As reformas educativas levadas a efeitos nos países centrais nas duas últimas décadas caracterizaram-se genericamente pela adopção do pressuposto (muito divulgado, mas pouco discutido) de que a crise económica e a perda de competitividade internacional se devia, em grande medida, à inadequação e falta de qualidade dos sistemas educativos e das escolas públicas. Neste contexto, o discurso da excelência ressurgiu como um marco orientador de um novo consenso em torno da educação, não raras vezes assumindo-se como discurso moral que culpabiliza os indivíduos pela crise económica e pelo fracasso das instituições, ao mesmo tempo que apela para que esses mesmos indivíduos (e instituições educativas) sejam mais produtivos e mais responsáveis.

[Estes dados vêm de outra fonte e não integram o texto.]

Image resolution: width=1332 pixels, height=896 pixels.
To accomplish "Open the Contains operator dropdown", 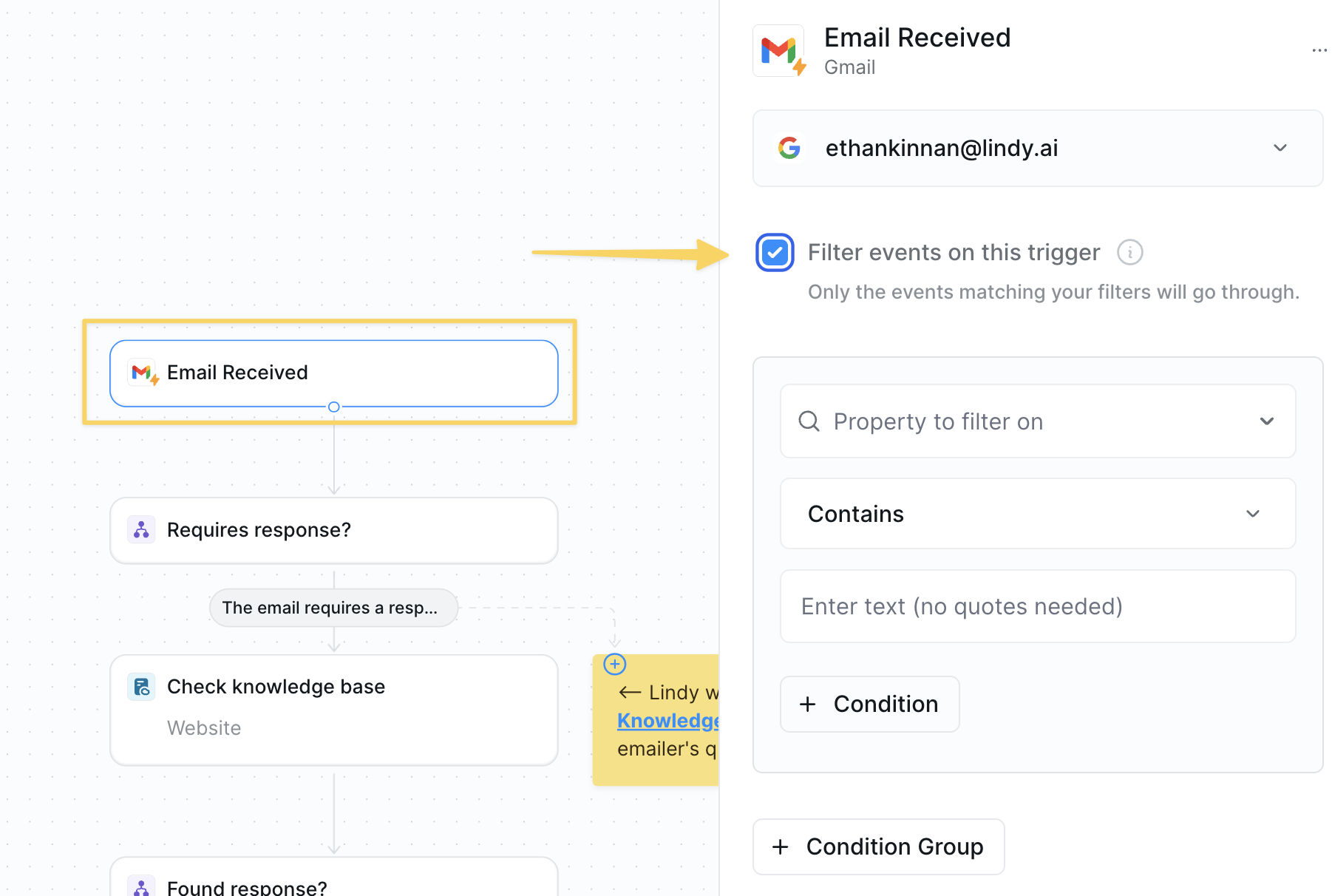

Uma das consequências deste discurso manifestou-se no facto de ter propiciado um clima favorável à justificação da diminuição dos gastos públicos com a educação, abrindo caminho à revalorização do ensino privado, à divulgação das políticas da "educational choice" e à adopção de outros mecanismos de mercado em educação. De forma semelhante ao que, no terreno estritamente económico, aconteceu com a adopção de algumas políticas neoliberais, o mercado em educação criou novas exclusões e desigualdades educacionais que começaram a pôr em causa os direitos alcançados (e interiorizados) com a expansão do Estado-providência, agora em crise.
Ao mesmo tempo em que avança a globalização económica e se desvanecem as utopias relativas às grandes narrativas anunciadoras de uma sociedade mais justa e igualitária (ainda, em grande parte, vinculadas à autonomia relativa do Estado-nação), muitos dos críticos actuais do neoconservadorismo liberal (alguns, mesmo, com percursos anteriores referenciáveis à tradição marxista e neomarxista) começam a aceitar que é pouco provável (a curto e médio prazos) mudar o rumo deste movimento, ou fugir das novas condicionantes mega-estruturais.
Tomando este facto como incontornável, uma nova agenda teórica e política decorreria agora da aceitação da inevitabilidade de ter de considerar realisticamente as exigências inerentes à competitividade económica, que confrontam cada país com um mercado cada vez mais global, mas reafirmando, de forma sincrónica e politicamente empenhada, as exigências relativas à garantia de direitos sociais e económicos fundamentais que, por exemplo, as políticas mais radicais da chamada nova direita tentaram suprimir ou diminuir por serem, nesse quadro mais tecnocrático, percepcionados como obstáculos para a sustentação das vantagens competitivas procuradas.
Por exemplo, algumas organizações internacionais como a CEPAL (Comissão Económica para a América Latina e Caraíbas) têm, em importantes relatórios sectoriais, vindo a chamar a atenção dos governos latino-americanos para a urgente necessidade de terem em consideração a educação e o conhecimento como articuladores fundamentais de uma proposta de "transformaçáo produtiva com equidade", como é aí designada (cf. CEPAL, 1993).
Visíveis já em muitos trabalhos de autores e investigadores, nomeadamente da área das ciências sociais da educação, estas e outras preocupações similares vêm sendo pensadas, nomeadamente, no quadro de uma articulação possível e desejável entre educação, cidadania e competitividade (cf., por exemplo, Mello, 1993), aparecendo também em trabalhos mais recentes que criticam a tradicional "recusa das realidades económicas" por parte da esquerda e a sua indiferença à competitividade económica (cf. Touraine, 1996), ou surgindo como preocupações decorrentes da constatação de que afinal "a competitividade não pode sacrificar a solidariedade" (cf. Dahrendorf, 1997).
Por muitas e variadas razões, que a comunicação procurará esclarecer melhor, esta é uma agenda particularmente importante para o sociólogo da educação que se dedica a investigar e problematizar as políticas educativas em Portugal - país particularmente vulnerável (pelas suas especificidades semi-periféricas) quer às questões da competitividade económica, quer às questões relativas aos direitos de cidadania.